§ **DATA IN THIS EXERCISE**

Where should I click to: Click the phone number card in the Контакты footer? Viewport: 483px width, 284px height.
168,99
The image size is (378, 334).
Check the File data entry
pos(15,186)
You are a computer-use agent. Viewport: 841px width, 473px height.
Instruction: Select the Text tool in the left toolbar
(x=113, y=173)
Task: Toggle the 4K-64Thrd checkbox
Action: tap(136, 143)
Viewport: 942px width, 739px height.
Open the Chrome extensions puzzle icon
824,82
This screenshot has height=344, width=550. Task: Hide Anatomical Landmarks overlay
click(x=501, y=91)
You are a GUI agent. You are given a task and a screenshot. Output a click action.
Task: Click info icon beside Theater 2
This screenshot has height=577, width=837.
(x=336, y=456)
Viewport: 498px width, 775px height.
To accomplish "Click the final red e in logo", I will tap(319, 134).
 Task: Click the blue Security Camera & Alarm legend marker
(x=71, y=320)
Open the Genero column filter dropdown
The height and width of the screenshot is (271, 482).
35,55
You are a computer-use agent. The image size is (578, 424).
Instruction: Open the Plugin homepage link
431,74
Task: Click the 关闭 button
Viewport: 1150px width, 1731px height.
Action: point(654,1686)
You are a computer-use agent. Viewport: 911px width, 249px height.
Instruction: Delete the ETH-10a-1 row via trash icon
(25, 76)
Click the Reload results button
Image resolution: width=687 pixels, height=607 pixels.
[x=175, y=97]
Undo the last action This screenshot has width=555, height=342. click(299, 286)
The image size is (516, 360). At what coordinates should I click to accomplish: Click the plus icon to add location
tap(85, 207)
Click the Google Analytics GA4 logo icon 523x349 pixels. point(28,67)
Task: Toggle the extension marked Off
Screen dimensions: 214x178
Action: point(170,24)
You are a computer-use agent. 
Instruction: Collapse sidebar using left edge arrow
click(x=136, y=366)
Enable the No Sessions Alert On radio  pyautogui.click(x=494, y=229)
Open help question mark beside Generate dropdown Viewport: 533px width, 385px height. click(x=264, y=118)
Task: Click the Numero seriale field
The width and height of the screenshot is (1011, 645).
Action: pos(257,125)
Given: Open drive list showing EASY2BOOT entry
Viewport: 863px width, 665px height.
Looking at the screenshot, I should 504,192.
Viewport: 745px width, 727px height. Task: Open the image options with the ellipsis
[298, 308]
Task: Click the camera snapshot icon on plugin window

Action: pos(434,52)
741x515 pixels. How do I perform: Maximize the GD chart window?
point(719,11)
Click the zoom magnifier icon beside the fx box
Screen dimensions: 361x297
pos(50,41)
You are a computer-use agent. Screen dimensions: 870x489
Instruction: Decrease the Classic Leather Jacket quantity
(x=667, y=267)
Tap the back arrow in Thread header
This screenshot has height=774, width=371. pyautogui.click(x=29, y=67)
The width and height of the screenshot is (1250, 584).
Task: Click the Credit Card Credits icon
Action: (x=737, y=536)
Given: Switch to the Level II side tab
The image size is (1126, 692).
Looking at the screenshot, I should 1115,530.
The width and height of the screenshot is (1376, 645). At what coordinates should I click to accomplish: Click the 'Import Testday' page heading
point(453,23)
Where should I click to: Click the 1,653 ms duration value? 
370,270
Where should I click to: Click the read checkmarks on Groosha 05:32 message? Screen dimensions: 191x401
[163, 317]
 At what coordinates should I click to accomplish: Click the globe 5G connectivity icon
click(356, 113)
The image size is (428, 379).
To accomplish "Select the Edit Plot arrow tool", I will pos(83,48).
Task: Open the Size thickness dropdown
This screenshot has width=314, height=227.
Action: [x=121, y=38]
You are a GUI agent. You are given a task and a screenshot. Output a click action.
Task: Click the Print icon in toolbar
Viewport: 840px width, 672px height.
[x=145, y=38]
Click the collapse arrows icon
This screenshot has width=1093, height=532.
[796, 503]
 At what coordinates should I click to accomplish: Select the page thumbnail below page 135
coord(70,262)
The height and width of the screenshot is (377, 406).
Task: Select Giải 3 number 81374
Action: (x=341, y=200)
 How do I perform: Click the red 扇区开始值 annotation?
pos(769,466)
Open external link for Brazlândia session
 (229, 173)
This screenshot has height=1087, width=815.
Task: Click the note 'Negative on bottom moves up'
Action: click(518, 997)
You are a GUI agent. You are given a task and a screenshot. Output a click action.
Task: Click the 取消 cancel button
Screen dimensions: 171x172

§ **ASSIGNED TASK**
Please return only the lines above, starting at the line that has "Task: Click the 关闭 button" and ending at the line that has "You are a computer-use agent. Screen", keeping both and leaving each one unchanged.

§ **WRITTEN SOLUTION**
Task: Click the 关闭 button
Viewport: 1150px width, 1731px height.
Action: point(654,1686)
You are a computer-use agent. Viewport: 911px width, 249px height.
Instruction: Delete the ETH-10a-1 row via trash icon
(25, 76)
Click the Reload results button
Image resolution: width=687 pixels, height=607 pixels.
[x=175, y=97]
Undo the last action This screenshot has width=555, height=342. click(299, 286)
The image size is (516, 360). At what coordinates should I click to accomplish: Click the plus icon to add location
tap(85, 207)
Click the Google Analytics GA4 logo icon 523x349 pixels. point(28,67)
Task: Toggle the extension marked Off
Screen dimensions: 214x178
Action: point(170,24)
You are a computer-use agent. 
Instruction: Collapse sidebar using left edge arrow
click(x=136, y=366)
Enable the No Sessions Alert On radio  pyautogui.click(x=494, y=229)
Open help question mark beside Generate dropdown Viewport: 533px width, 385px height. click(x=264, y=118)
Task: Click the Numero seriale field
The width and height of the screenshot is (1011, 645).
Action: pos(257,125)
Given: Open drive list showing EASY2BOOT entry
Viewport: 863px width, 665px height.
Looking at the screenshot, I should 504,192.
Viewport: 745px width, 727px height. Task: Open the image options with the ellipsis
[298, 308]
Task: Click the camera snapshot icon on plugin window

Action: pos(434,52)
741x515 pixels. How do I perform: Maximize the GD chart window?
point(719,11)
Click the zoom magnifier icon beside the fx box
Screen dimensions: 361x297
pos(50,41)
You are a computer-use agent. Screen dimensions: 870x489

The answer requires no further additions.